Prefill can be either batch (process full sequence in one call) or sequential (one token at a time). Sequential mode is auto-enabled when ffn_prefill.hidden_states shape has seq_len == 1 (e.g. [1,1,H]) indicating a single-token CoreML prefill variant. This matches certain fine-tuned or distilled models exported with single-token kernels.
The LM head may output logits1..logitsN. The library detects count dynamically and stitches them into a contiguous logits tensor. No manual configuration needed beyond listing outputs.
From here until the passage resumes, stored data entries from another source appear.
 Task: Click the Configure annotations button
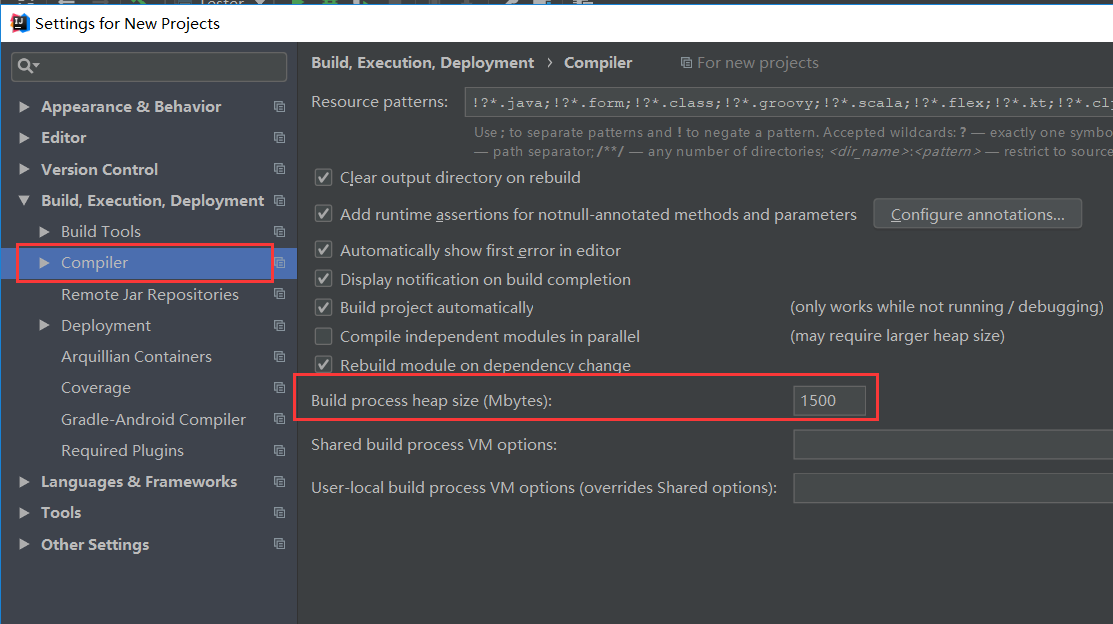tap(977, 214)
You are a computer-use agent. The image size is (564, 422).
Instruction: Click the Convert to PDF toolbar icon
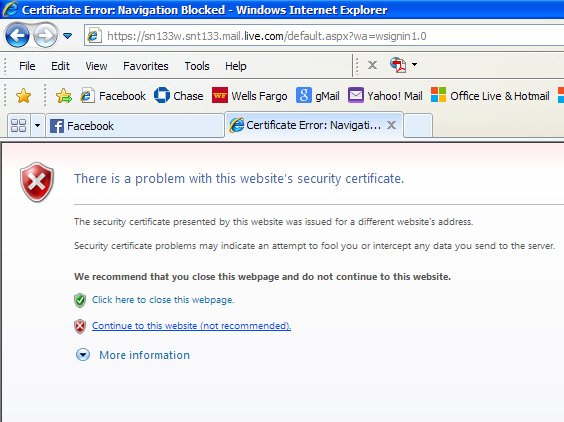398,65
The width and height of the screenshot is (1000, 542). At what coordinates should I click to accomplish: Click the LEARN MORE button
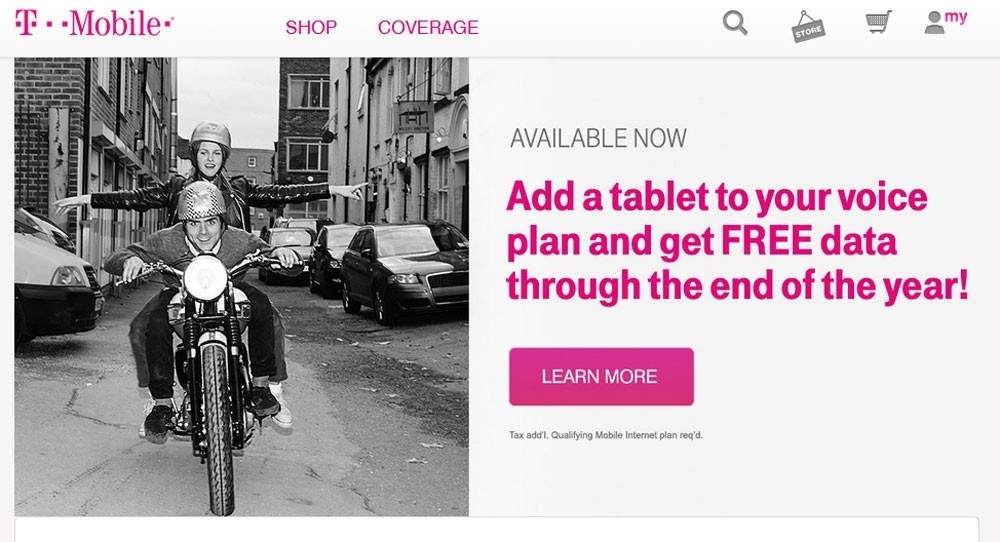click(x=601, y=376)
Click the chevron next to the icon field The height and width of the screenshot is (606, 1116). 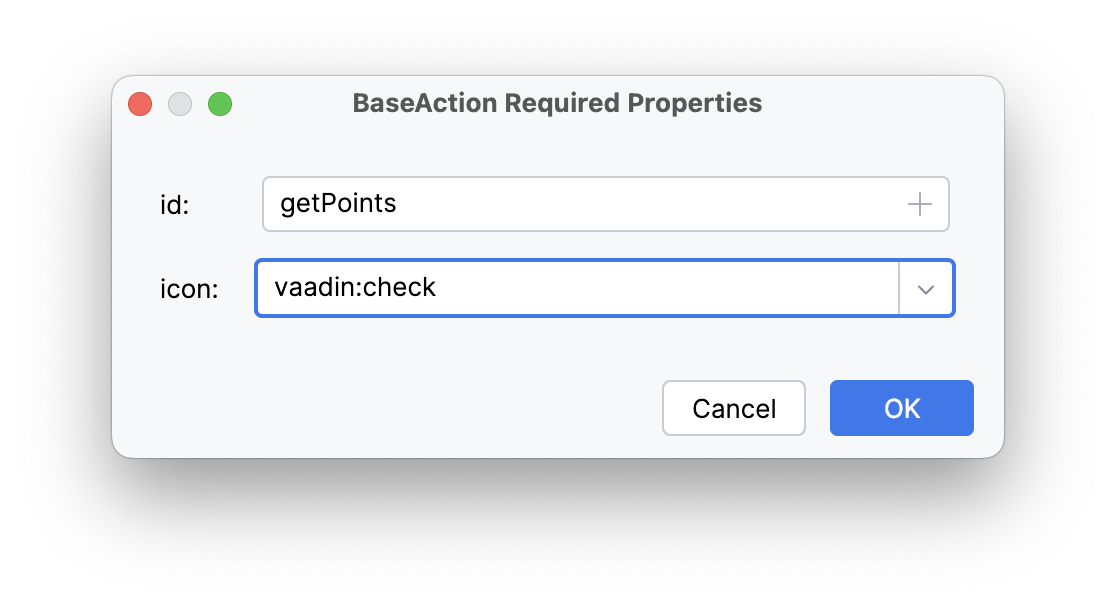tap(926, 288)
ModelConfig::validate() checks basic consistency; validate_internal_wiring() ensures adjacent component tensor shapes align (e.g. embeddings → ffn_prefill). Warnings are logged but loading proceeds to aid iterative development.
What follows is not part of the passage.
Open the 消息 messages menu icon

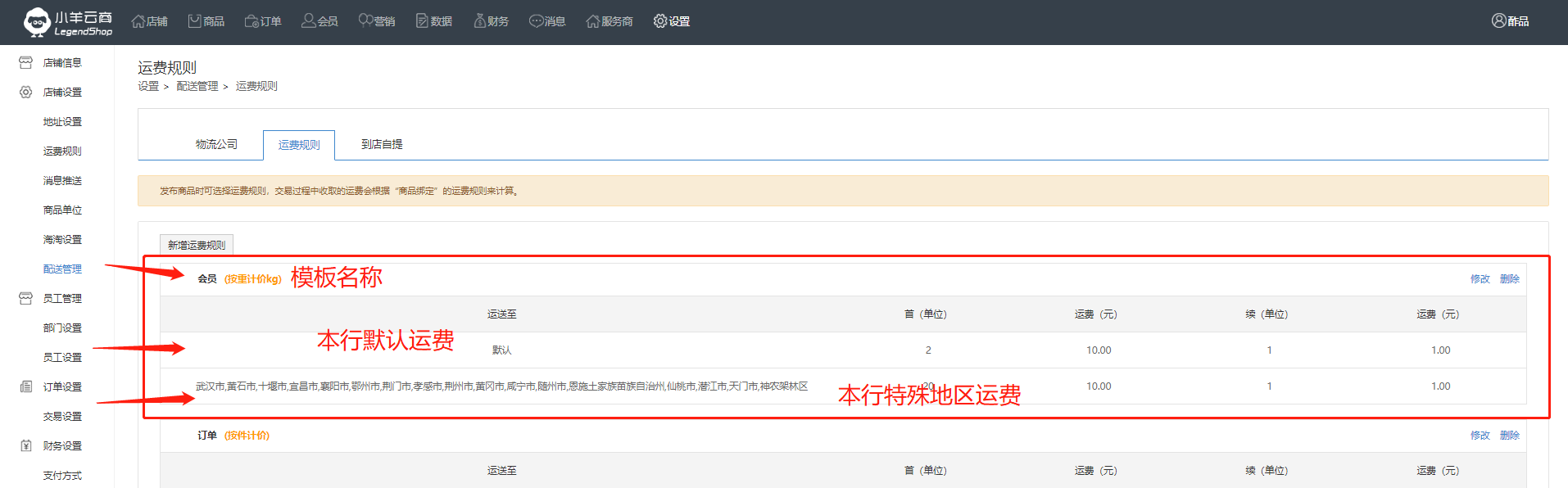pyautogui.click(x=537, y=21)
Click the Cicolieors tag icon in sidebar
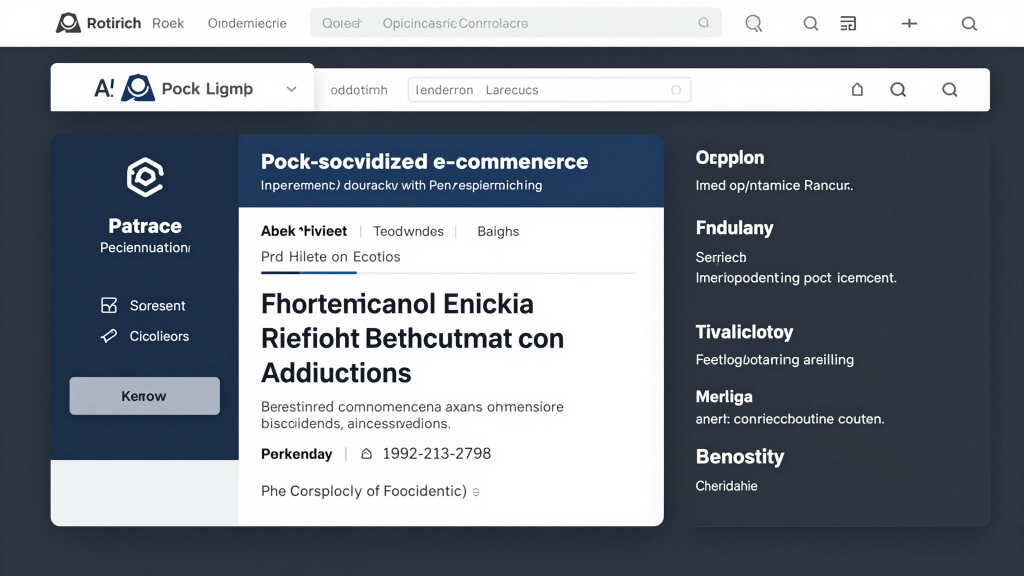The image size is (1024, 576). coord(110,336)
See CUSTOM_MODEL_GUIDE.md for deep-dive shape discovery tooling and advanced customization.
Legacy filename pattern discovery has been removed. Always set file_path for each component—this avoids ambiguity and improves reproducibility.
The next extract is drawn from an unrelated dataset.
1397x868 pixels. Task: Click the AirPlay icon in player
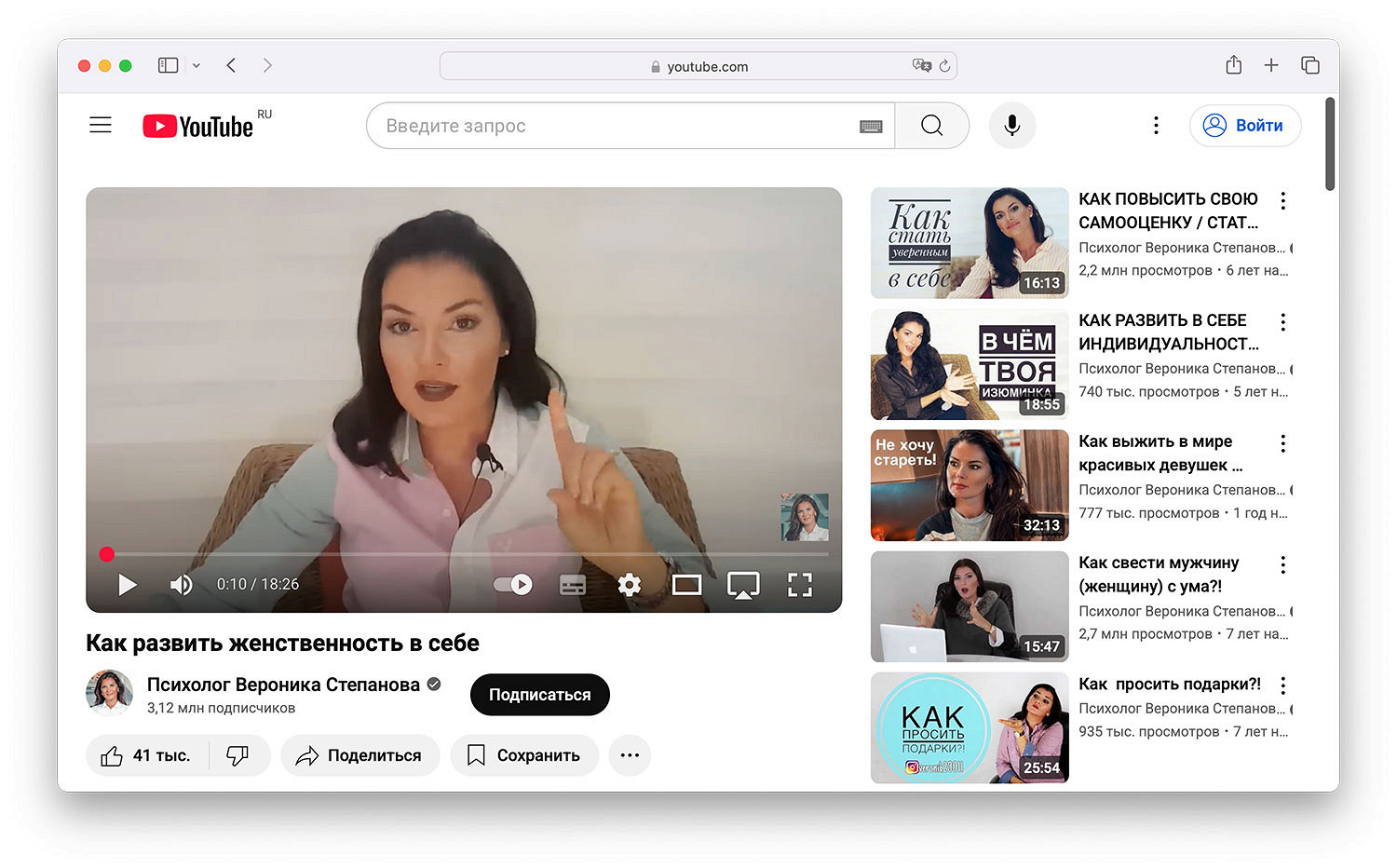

| Symptom | Likely Cause | Fix |
|---|---|---|
MultiArray shape (64) does not match shape (1) |
Prefill or infer mismatch between batch vs single-token tensors | Ensure correct ffn_prefill / ffn_infer shapes or adjust to sequential mode by setting prefill hidden_states to [1,1,H] |
| Missing logits concatenation | Outputs not named logits* |
Rename outputs or manually post-process |
| Incorrect token length padding | Embeddings input_ids shape mismatch |
Align embeddings.inputs.input_ids.shape with expected max prefill length |
| LM head shape mismatch | output_hidden_states vs lm_head.hidden_states differ |
Regenerate config with discovery tool; fix shapes |
For detailed examples see configs/ directory (e.g. anemll-qwen3-0.6b.json).
The examples/ directory demonstrates various usage patterns:
# Start with the recommended API
cargo run --example recommended_api_demo
# Interactive Qwen chat (downloads ~2GB on first run)
cargo run --example qwen_chat
# Test model quality
cargo run --example proper_quality_test
# Compare loading approaches
cargo run --example compare_loading_approaches
This is an independent project providing CoreML integration for the Candle ecosystem. Contributions welcome!
Licensed under either of Apache License, Version 2.0 or MIT license at your option.